___ Record excerpts ___

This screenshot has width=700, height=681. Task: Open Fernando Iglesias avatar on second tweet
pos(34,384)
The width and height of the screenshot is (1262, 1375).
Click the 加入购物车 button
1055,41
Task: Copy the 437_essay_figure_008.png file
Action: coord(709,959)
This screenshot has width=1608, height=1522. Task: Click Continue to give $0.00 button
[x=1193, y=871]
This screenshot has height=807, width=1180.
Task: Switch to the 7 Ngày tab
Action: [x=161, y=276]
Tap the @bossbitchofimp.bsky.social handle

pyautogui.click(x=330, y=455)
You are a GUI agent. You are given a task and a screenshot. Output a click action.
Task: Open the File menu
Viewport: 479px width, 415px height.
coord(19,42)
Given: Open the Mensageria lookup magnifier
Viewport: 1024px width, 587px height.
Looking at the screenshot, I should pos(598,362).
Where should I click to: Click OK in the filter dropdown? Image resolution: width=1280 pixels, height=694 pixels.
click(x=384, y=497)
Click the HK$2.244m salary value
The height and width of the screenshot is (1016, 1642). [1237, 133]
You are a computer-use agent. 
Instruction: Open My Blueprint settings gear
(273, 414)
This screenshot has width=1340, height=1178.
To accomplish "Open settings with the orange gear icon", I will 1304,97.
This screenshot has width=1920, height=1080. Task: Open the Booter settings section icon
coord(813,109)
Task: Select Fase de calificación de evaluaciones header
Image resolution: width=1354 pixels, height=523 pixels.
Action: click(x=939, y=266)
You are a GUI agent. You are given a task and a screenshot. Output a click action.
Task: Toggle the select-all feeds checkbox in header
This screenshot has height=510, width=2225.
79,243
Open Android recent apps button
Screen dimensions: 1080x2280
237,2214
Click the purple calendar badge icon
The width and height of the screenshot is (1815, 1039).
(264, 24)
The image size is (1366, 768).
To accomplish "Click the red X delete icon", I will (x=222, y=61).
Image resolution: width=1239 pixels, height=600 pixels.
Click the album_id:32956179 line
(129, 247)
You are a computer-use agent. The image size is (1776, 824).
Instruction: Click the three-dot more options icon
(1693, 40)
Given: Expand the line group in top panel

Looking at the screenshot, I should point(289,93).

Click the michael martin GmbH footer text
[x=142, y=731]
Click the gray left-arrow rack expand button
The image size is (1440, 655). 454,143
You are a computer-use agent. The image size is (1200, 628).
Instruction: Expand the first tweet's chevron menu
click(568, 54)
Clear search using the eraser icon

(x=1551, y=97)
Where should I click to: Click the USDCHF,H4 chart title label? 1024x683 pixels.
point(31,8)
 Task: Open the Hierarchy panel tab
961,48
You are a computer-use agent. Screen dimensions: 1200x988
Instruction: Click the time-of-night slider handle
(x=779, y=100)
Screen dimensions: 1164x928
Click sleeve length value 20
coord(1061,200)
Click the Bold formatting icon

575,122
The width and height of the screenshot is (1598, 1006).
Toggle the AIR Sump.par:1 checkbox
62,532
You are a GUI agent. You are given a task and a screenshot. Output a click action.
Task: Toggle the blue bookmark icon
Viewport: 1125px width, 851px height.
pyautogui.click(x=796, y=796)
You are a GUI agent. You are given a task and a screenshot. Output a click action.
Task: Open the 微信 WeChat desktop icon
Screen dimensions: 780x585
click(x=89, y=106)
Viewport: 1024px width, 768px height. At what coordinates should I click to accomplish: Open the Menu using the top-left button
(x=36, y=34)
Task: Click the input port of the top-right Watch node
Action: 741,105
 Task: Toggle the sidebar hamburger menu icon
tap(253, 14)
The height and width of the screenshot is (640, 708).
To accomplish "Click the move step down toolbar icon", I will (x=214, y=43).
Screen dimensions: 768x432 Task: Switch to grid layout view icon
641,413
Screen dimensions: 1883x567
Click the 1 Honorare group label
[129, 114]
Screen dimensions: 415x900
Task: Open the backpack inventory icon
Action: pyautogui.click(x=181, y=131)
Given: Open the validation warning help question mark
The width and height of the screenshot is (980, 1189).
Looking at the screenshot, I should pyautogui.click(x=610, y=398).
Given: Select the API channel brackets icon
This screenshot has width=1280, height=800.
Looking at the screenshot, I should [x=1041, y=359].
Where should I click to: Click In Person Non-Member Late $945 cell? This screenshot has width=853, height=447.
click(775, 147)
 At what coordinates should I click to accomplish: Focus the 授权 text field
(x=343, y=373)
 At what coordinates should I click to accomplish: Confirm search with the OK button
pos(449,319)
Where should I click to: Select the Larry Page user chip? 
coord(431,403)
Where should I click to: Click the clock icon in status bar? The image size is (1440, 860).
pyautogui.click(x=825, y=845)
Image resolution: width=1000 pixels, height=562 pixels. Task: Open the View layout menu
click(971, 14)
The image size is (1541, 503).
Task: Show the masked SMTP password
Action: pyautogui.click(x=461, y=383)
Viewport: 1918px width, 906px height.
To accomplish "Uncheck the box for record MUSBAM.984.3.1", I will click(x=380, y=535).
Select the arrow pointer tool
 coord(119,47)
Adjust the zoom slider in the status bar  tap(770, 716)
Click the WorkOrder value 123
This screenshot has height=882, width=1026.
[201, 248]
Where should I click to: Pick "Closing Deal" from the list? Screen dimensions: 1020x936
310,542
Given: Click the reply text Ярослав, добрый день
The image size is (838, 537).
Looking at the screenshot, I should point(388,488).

___

→ Work to be completed: Among the entries above, which lines include "computer"? List them all.

→ Solution:
You are a computer-use agent. 
You are a computer-use agent. The image size is (1776, 824).
You are a computer-use agent. The image size is (1200, 628).
You are a computer-use agent. Screen dimensions: 1200x988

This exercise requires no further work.